Segment Start: Data provided
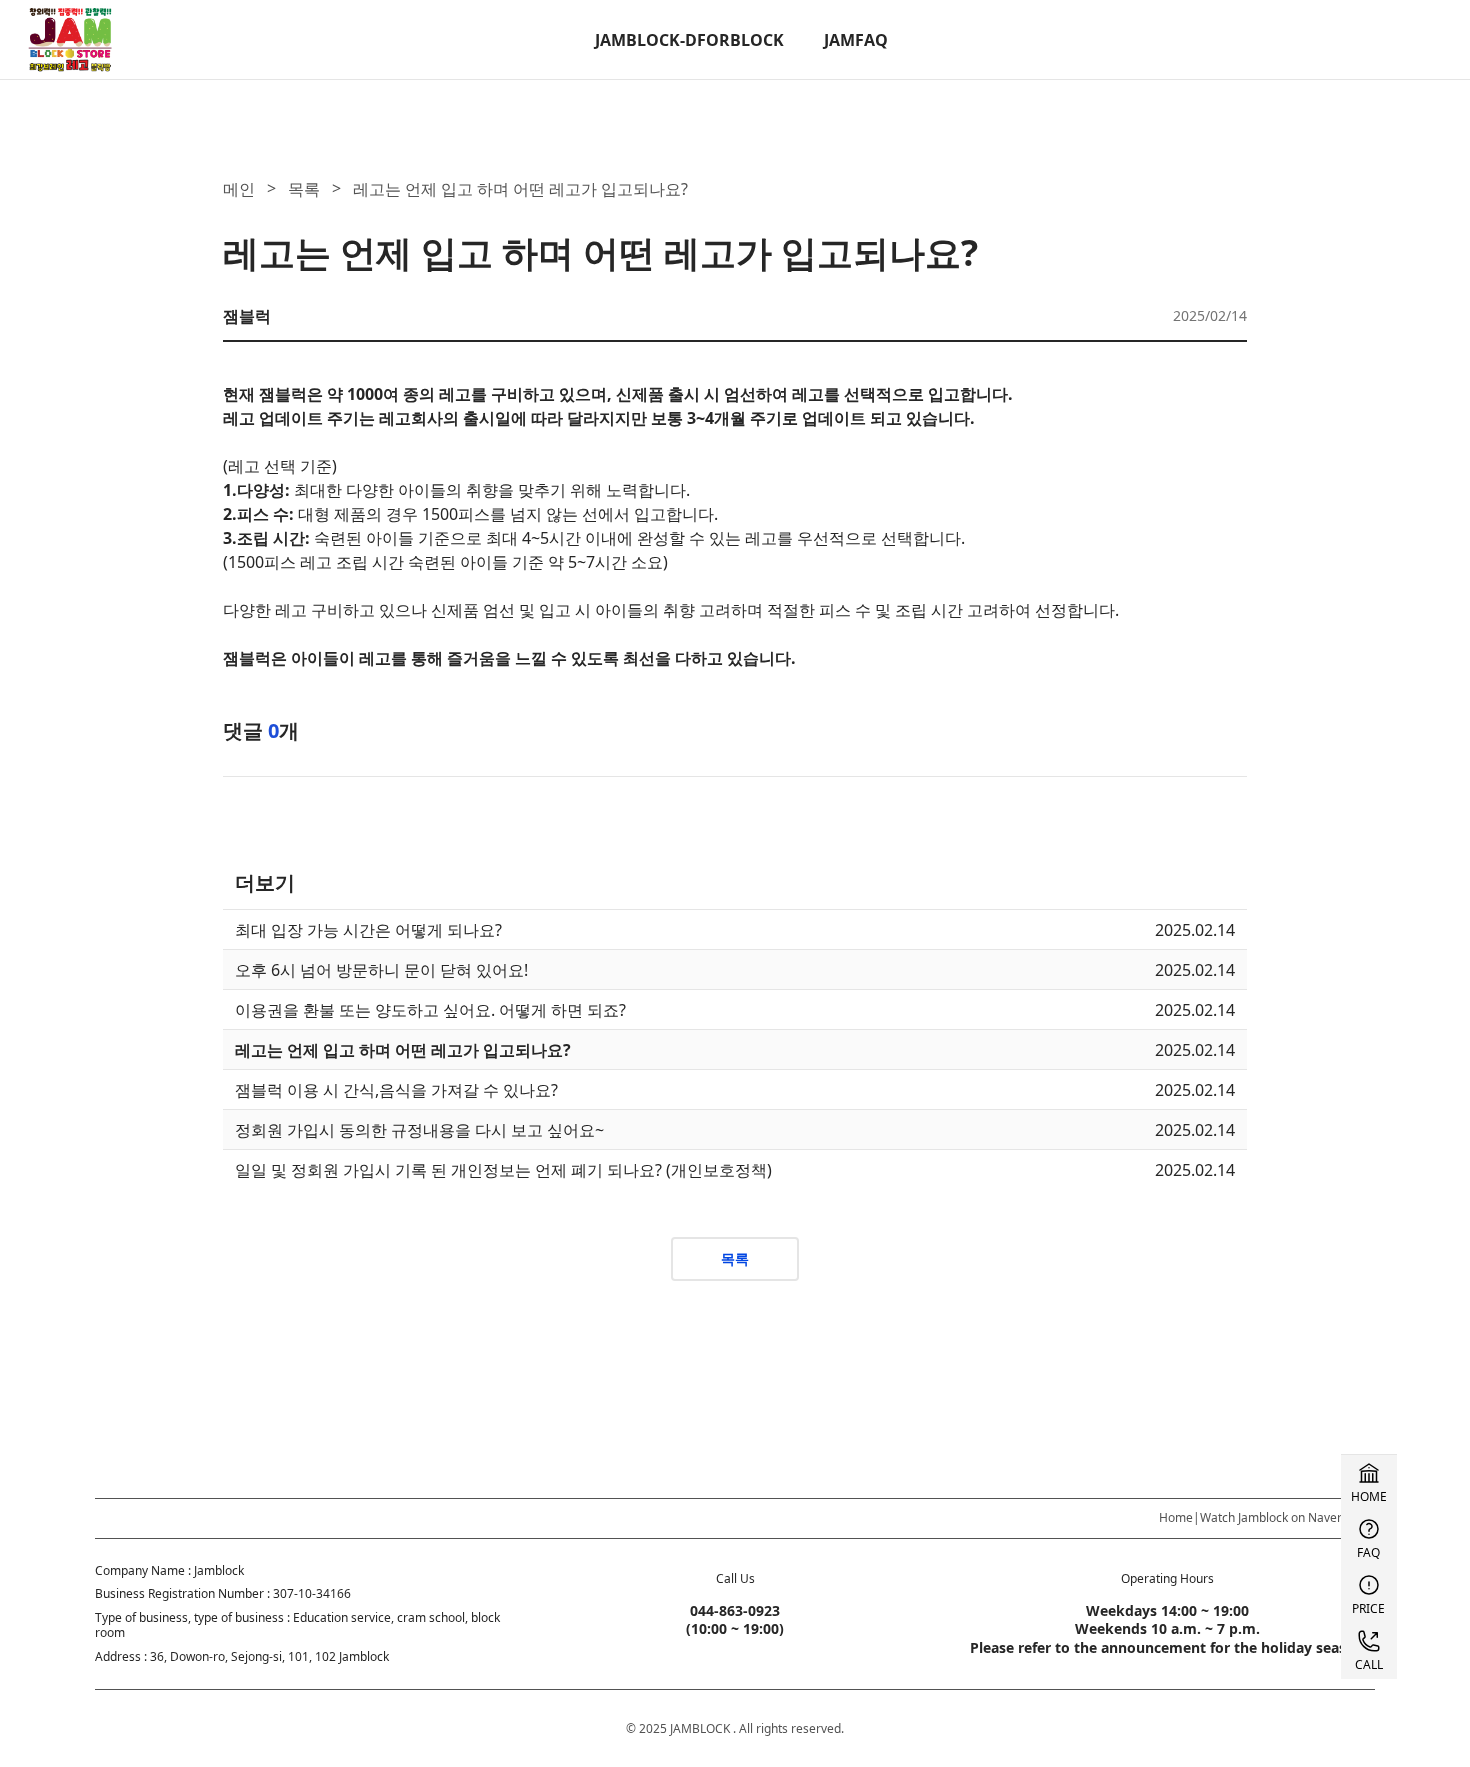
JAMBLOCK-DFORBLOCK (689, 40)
Segment End: Data provided
Segment Start: Data provided
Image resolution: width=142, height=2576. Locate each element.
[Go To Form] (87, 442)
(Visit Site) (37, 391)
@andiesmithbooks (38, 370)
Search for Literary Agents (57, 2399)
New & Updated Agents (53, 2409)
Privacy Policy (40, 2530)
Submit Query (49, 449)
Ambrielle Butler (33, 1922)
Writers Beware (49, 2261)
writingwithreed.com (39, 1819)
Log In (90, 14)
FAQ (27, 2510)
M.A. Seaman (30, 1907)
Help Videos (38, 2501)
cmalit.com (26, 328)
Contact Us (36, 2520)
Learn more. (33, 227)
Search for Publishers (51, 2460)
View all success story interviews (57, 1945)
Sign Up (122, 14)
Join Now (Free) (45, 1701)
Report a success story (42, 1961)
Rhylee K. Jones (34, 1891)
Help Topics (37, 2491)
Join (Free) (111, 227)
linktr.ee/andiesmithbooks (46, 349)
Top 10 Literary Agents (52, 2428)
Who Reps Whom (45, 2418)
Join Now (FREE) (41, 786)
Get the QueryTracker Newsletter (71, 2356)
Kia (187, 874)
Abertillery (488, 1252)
Segment End: Data provided
Segment Start: Data provided
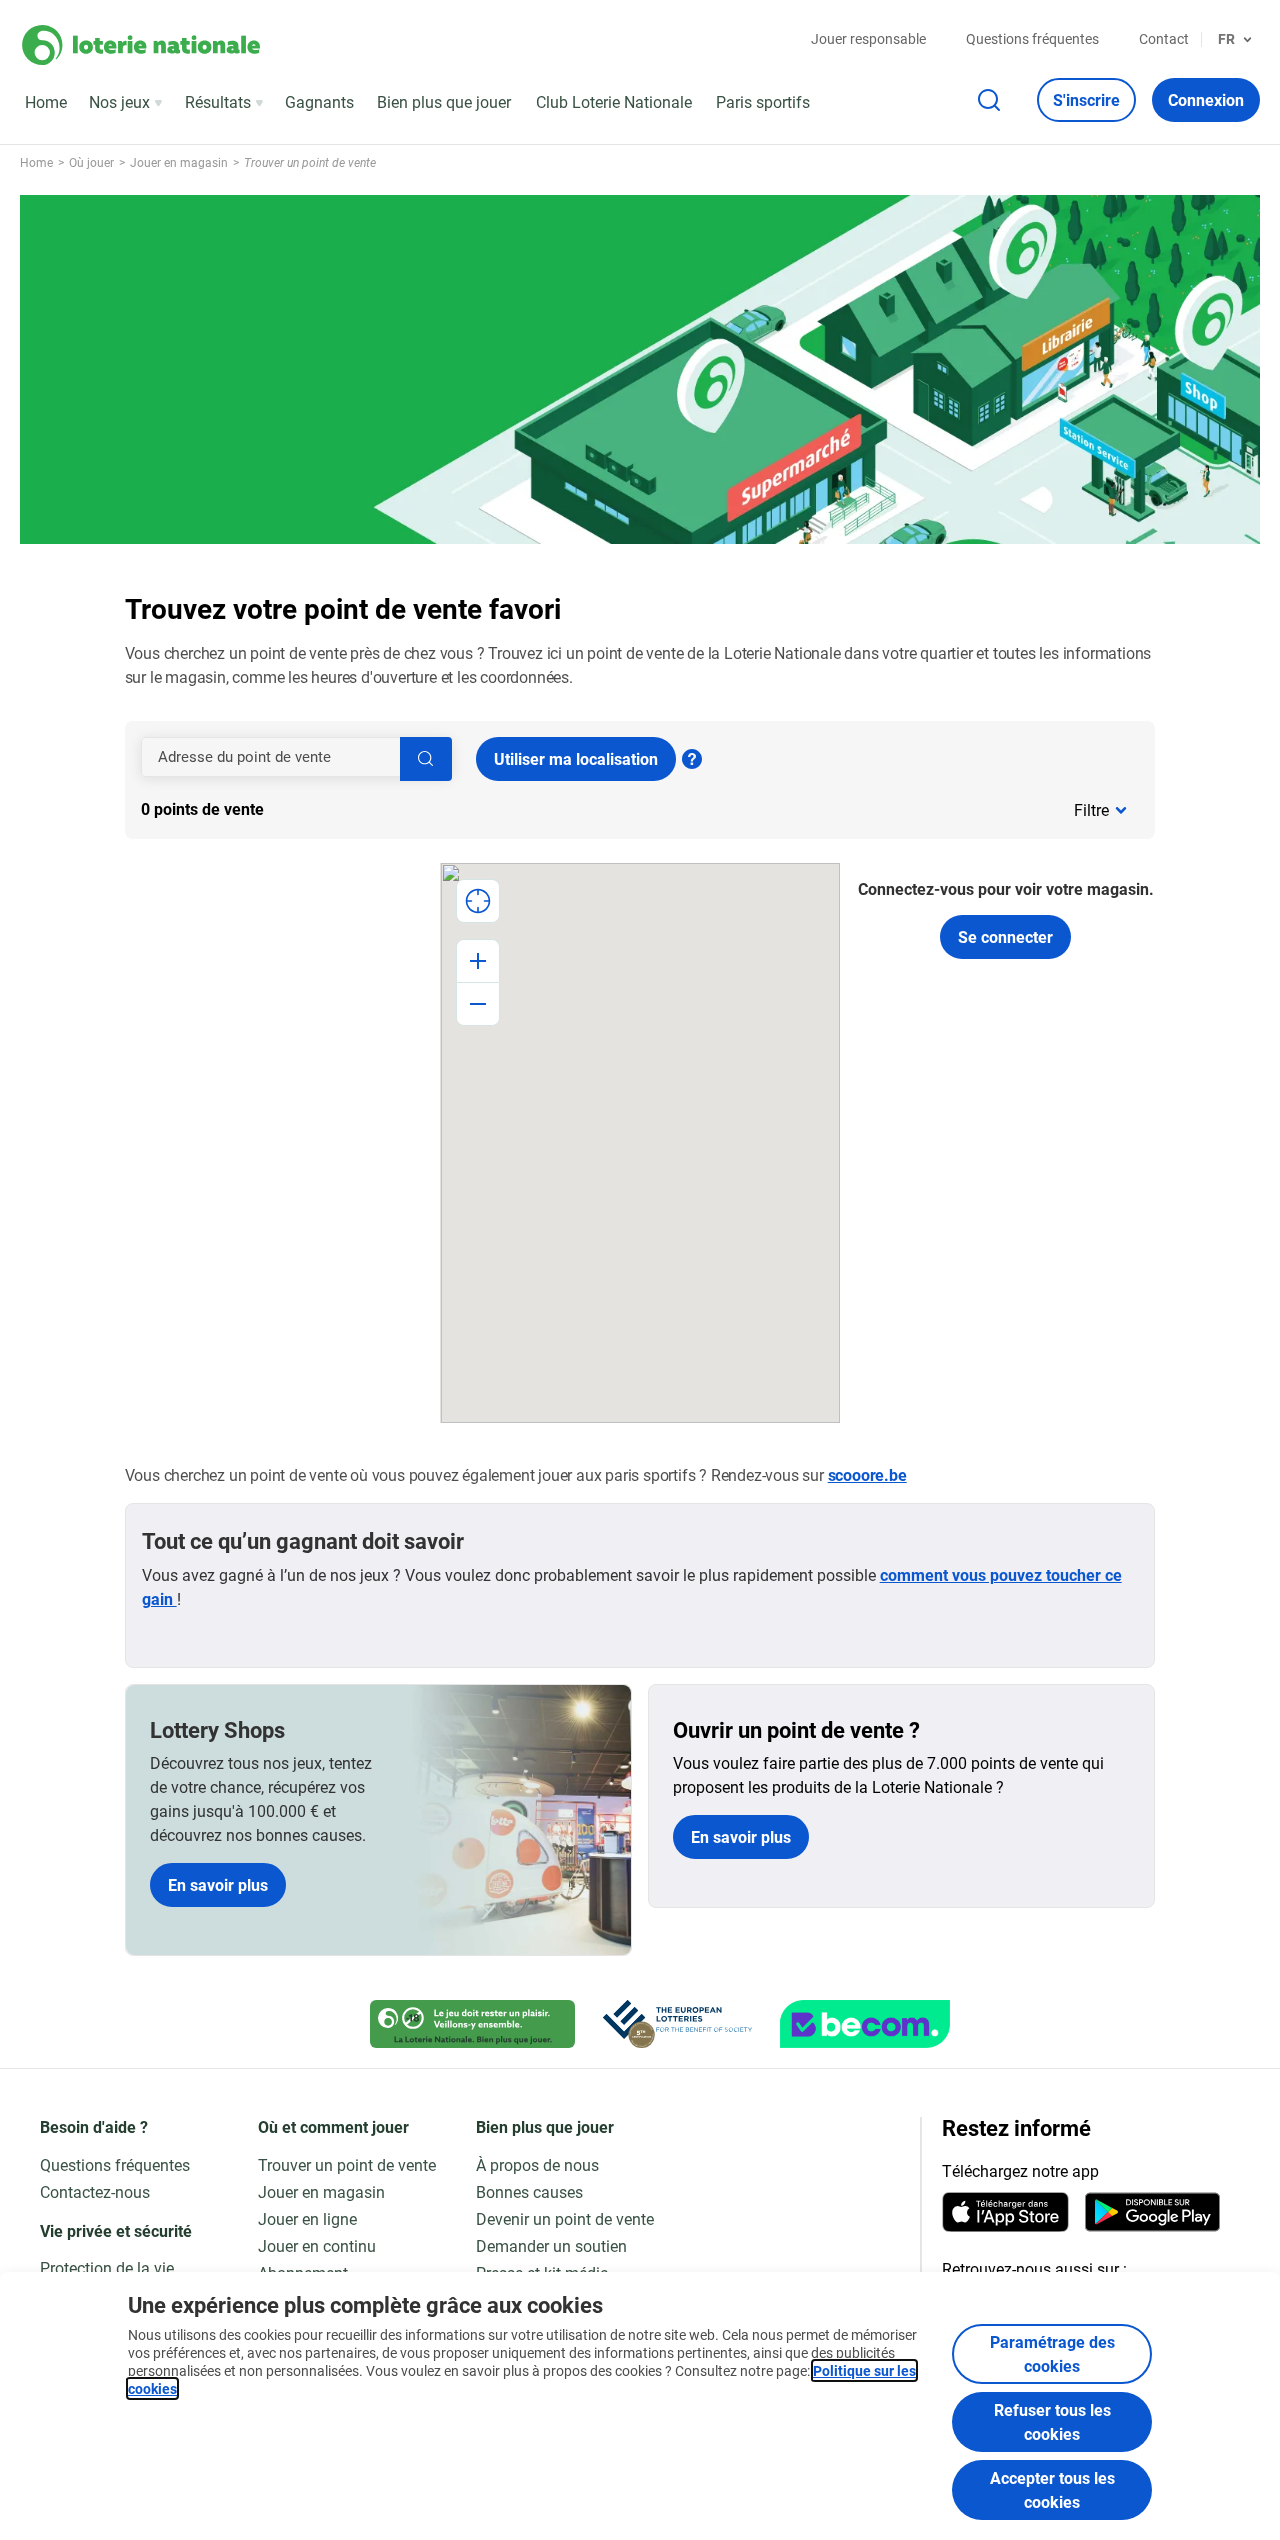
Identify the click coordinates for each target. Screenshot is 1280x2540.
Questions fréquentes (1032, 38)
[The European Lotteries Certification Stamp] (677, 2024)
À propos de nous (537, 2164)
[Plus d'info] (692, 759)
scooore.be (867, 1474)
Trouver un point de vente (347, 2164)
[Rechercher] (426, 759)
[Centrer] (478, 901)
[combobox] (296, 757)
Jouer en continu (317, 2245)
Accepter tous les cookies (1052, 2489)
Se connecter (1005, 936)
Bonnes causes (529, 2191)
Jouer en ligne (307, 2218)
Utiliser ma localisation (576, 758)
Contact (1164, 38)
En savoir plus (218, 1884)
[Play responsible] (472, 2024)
Segment End: Data provided
Aim of the exercise: Identify the lines above with the word "each". Copy them.

Result of this task:
Image resolution: width=142, height=2576. Locate each element.
Identify the click coordinates for each target. Screenshot is 1280x2540.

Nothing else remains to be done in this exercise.